- DATASET RECORDS
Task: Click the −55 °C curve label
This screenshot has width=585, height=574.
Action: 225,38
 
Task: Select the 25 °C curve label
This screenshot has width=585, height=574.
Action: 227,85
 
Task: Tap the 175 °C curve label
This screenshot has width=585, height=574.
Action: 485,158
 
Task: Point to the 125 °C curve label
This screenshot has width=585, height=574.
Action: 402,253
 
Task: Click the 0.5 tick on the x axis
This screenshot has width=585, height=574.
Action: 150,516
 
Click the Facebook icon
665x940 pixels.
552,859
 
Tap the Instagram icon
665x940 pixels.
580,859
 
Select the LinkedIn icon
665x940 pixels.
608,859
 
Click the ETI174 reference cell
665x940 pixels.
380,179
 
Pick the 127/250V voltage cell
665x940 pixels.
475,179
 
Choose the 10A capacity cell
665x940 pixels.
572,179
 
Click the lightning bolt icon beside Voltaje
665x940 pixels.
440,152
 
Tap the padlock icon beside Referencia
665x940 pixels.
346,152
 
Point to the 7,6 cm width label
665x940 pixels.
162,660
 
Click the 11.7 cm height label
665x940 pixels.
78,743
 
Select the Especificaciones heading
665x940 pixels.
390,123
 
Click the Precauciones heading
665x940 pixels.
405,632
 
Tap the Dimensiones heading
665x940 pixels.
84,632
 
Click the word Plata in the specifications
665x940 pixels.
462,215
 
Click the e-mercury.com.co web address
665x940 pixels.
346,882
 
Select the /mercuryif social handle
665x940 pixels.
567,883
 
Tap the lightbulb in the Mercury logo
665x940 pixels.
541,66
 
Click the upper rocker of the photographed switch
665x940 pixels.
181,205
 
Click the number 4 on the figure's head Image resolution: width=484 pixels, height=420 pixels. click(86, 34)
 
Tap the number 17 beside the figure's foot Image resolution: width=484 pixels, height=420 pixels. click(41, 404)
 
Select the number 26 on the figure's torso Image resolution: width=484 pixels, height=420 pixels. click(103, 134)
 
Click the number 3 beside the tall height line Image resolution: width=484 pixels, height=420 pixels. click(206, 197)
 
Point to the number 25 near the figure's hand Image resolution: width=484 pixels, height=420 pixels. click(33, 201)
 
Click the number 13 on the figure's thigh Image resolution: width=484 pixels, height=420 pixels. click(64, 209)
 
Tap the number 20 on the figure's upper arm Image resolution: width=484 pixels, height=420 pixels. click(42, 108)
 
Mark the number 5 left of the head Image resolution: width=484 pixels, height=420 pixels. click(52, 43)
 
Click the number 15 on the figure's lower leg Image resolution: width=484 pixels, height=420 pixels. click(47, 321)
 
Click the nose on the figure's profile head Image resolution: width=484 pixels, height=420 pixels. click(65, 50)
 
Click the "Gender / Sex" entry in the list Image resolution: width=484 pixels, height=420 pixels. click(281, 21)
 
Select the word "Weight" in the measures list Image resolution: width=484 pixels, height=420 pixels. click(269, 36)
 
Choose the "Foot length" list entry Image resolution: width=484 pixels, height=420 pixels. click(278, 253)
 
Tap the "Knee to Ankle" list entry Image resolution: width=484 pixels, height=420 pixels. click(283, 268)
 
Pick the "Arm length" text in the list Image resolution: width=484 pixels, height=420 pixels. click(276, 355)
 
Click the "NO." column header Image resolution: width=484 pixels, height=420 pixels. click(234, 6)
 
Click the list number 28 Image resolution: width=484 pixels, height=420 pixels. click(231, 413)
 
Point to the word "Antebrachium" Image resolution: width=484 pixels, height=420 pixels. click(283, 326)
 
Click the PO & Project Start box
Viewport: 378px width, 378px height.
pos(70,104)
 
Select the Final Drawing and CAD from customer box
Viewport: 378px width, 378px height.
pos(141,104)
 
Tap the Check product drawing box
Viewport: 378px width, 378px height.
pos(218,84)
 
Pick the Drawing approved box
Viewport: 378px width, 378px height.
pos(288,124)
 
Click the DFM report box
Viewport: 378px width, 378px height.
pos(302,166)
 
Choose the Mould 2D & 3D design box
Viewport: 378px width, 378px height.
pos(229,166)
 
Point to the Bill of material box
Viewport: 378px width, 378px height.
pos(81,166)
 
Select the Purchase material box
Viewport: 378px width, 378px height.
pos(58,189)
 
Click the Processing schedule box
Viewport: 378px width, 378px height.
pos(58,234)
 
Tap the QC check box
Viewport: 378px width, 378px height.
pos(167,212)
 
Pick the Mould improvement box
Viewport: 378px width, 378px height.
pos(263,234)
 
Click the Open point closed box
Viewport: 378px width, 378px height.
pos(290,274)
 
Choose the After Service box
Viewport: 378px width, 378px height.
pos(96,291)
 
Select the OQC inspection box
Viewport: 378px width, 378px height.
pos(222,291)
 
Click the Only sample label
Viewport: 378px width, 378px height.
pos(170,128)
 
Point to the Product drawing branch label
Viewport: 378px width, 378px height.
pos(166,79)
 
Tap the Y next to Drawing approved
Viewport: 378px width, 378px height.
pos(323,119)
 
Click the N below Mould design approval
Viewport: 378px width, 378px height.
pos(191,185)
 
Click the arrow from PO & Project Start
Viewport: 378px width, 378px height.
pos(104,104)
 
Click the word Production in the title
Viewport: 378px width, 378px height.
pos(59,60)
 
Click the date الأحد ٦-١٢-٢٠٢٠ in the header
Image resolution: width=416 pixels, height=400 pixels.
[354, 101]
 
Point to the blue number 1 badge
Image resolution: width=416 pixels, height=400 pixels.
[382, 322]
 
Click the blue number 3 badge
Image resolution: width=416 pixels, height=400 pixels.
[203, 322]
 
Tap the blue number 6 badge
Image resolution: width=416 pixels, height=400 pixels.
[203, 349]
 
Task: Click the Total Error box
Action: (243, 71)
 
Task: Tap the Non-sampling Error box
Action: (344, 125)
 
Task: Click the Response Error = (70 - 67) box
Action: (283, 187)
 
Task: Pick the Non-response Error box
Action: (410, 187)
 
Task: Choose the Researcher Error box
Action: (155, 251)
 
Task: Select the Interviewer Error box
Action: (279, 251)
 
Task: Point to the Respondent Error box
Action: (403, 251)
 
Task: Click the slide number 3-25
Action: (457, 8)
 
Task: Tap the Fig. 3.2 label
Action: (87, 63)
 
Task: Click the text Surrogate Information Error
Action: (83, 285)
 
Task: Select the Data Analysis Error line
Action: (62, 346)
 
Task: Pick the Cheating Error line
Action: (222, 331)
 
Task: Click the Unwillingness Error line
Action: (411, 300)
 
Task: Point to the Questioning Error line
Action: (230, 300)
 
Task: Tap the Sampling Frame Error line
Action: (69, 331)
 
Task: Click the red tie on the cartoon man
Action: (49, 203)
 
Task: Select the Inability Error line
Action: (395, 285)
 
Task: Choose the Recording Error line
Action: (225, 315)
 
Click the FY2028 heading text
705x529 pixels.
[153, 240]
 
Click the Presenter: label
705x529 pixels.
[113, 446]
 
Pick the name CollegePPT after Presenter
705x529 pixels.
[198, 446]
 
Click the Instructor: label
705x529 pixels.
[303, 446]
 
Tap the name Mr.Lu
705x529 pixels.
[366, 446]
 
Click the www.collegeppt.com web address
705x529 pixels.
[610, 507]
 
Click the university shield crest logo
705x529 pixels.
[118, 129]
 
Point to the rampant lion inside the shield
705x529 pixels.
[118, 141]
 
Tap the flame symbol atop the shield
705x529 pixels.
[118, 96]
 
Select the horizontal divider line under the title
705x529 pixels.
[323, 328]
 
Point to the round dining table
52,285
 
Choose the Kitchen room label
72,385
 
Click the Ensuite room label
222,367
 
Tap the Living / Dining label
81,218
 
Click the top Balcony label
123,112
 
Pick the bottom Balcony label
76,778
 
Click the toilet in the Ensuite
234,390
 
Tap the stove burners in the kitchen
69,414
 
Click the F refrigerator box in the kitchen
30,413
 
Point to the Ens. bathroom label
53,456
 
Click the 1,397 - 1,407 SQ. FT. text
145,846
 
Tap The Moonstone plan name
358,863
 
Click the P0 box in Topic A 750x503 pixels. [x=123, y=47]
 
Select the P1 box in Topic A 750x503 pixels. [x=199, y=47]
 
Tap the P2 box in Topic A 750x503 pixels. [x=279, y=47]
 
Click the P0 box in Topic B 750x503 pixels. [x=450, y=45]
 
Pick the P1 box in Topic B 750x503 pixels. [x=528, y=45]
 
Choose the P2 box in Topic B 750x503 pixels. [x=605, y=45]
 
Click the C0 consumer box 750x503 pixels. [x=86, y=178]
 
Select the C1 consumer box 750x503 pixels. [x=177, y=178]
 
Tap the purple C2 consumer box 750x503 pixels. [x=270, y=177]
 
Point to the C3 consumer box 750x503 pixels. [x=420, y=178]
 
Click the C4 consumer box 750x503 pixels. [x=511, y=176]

- DESCRIPTION OF THE TASK
Turn the part of the records that opens with the line containing "Point to the Ens. bathroom label" and runs through the end of the records into a numbered list, leaving out blank lines.

- FINAL RESULT
1. Point to the Ens. bathroom label
2. 53,456
3. Click the 1,397 - 1,407 SQ. FT. text
4. 145,846
5. Tap The Moonstone plan name
6. 358,863
7. Click the P0 box in Topic A 750x503 pixels. [x=123, y=47]
8. Select the P1 box in Topic A 750x503 pixels. [x=199, y=47]
9. Tap the P2 box in Topic A 750x503 pixels. [x=279, y=47]
10. Click the P0 box in Topic B 750x503 pixels. [x=450, y=45]
11. Pick the P1 box in Topic B 750x503 pixels. [x=528, y=45]
12. Choose the P2 box in Topic B 750x503 pixels. [x=605, y=45]
13. Click the C0 consumer box 750x503 pixels. [x=86, y=178]
14. Select the C1 consumer box 750x503 pixels. [x=177, y=178]
15. Tap the purple C2 consumer box 750x503 pixels. [x=270, y=177]
16. Point to the C3 consumer box 750x503 pixels. [x=420, y=178]
17. Click the C4 consumer box 750x503 pixels. [x=511, y=176]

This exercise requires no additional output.